Sir unaccompanied by a comma can bug me, too—but there’s a reason we sometimes see that. Your examples are direct addresses, which the “rules” say are to be set off by commas: “I told you not to do that, Anne.” But the rule gets fuzzy when it comes to the word sir. It turns out yes sir can, in fact, go without a comma when it’s used almost as a single word, as in “Yes sir! I will.” This is covered in entry 5.47 of The Chicago Manual of Style (14th ed.), which most fiction publishers use. In a nod to the fuzziness of usage and punctuation, each publisher creates its own “house style guide” to codify its preferences. (Yes, the guides can be word-specific.) Copy editor sensibility then factors in. She may decide on “Yes sir,” she said to follow house style (she’ll have a guide for each house she works with), or she may sense “single word” usage, or she may want a clean look for the text itself. After all, “Yes, sir,” she said has a lot of punctuation for a sentence with so few words. Does punctuation fussiness serve that book? Good copy editors know the rules but also consider the flavor of each project.

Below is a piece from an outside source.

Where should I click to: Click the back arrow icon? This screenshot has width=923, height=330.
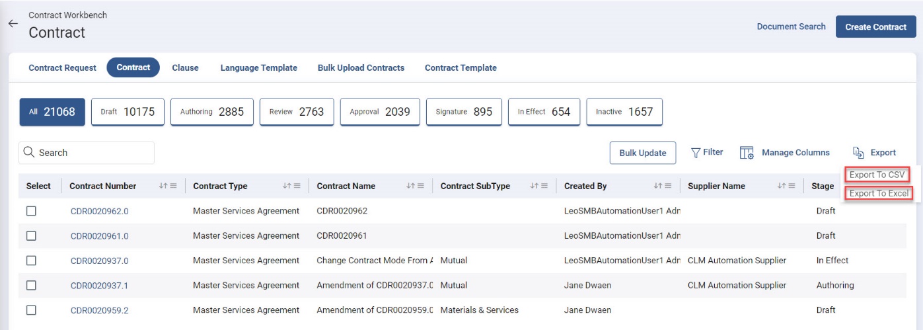coord(13,23)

“To who” drives me bananas! I even Hear there’s a push to make that correct instead if to whom. Ack!! Even newscasters do it …regularly!
When we stand back and look at the evolution of the English language, we can see the fluidity of “rules,” but even so we can have our pet peeves and preferences regarding items transitioning within our own lifetime.

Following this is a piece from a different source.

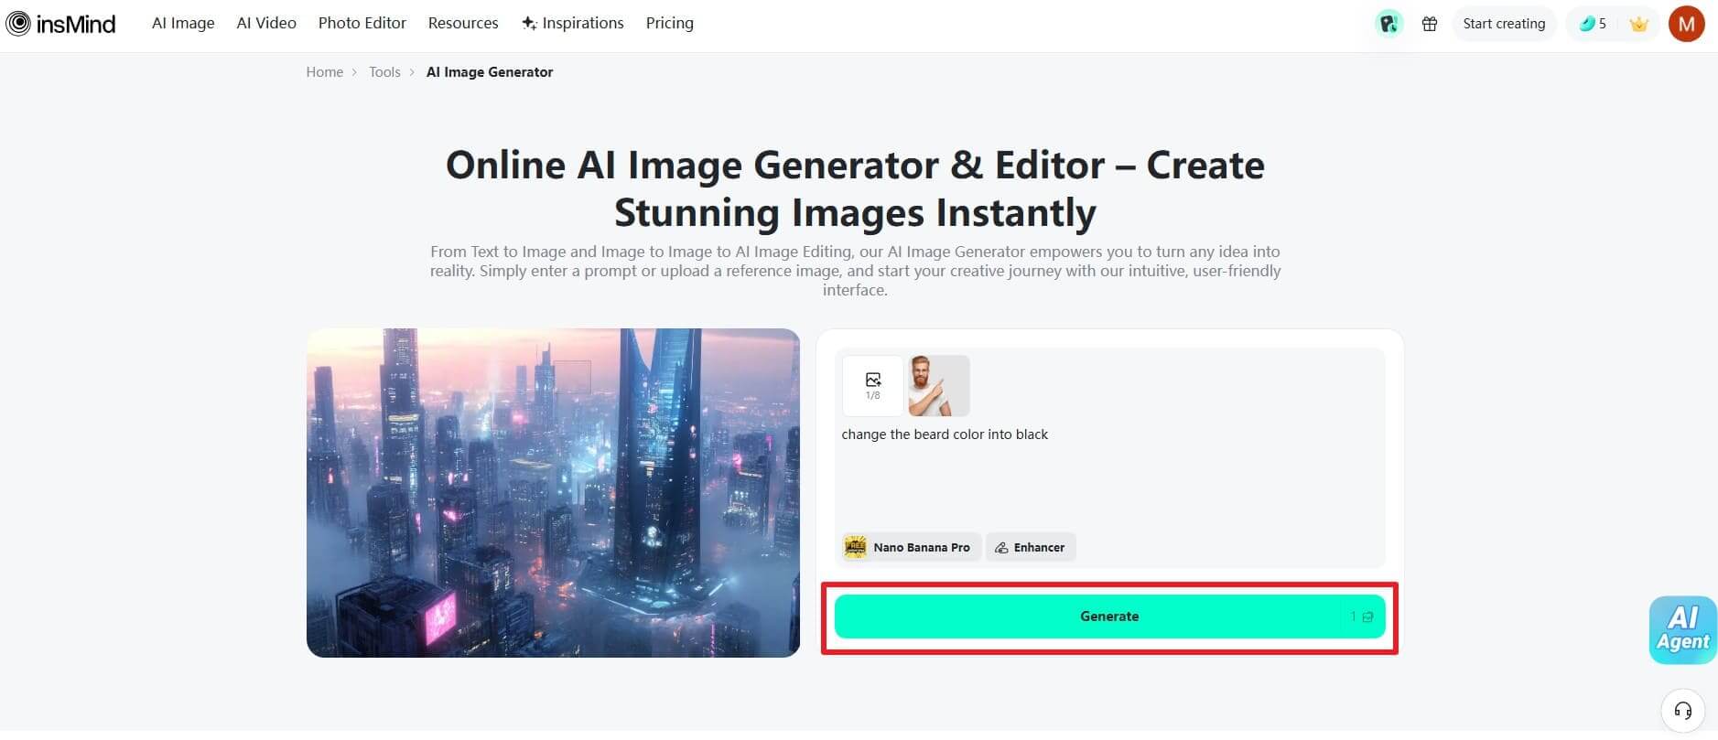Expand the AI Image menu
The image size is (1718, 740).
pos(183,23)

We were just discussing this in our critique group. “Hi John” versus “Hi, John.” Interesting that “Yes sir” may have an exception–sharing this with my group!
I have to admit that punctuation is another scary subject for me. Due to a serious illness, I left school earlier than I should have and although I have the creativity and vocabulary to write, my punctuation isn’t up to the standard it should be.

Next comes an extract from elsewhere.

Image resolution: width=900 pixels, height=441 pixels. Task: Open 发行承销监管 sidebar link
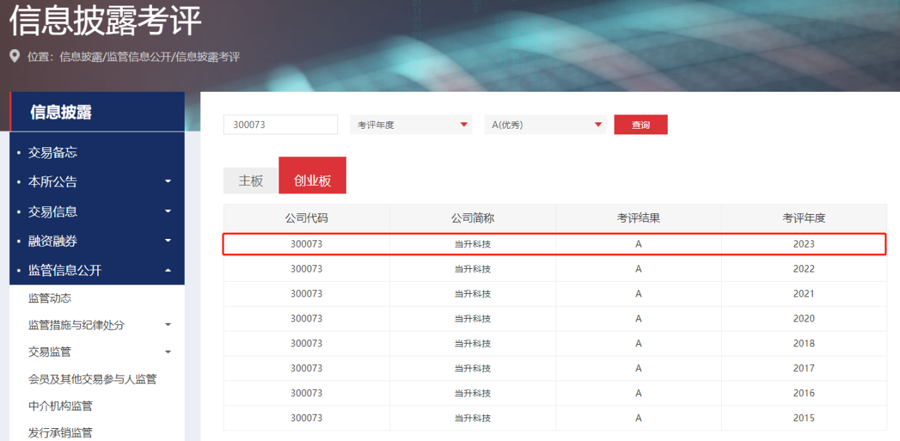[x=60, y=432]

It does worry me that I may not to the task of using punctuation , so I may have to dedicate myself to learning the rules and appropriate use of punctuation.
I’m wondering what CMOS reference talks about “yes sir” without the comma. I’ve searched everywhere, and 5.47 has nothing to do with that. Please share the reference. Thanks!
Somewhere in the back of my 83-year-old brain it says that a word should be capitalized when it takes the place of a proper noun. So . . .I want yes sir to be written “Yes, Sir.” What say you?’
Aileen, I know it feels right, but I’ve never heard anyone say “Yes, Sir.” i.e. “Yes… (pause) Sir.” Sometimes we have a duty to do something truly evil for the sake of clarity and use an ex… use an excl… an “exclaimation mark.”
That’s why I love free indirect style. Would get in a foxhole with the weirdo who keeps saying “Yes, Sir.” or a comrade in arms
Zsenyuk, goddamnit get your ass outta there.
Sir, they’ve got us zero’d!
The small figure fell motionless in a pool of deep crimson.
You’re okay kid-where the hell is my medic!
NO, No-not you. Not you. Anyone else? cslakin? Ford?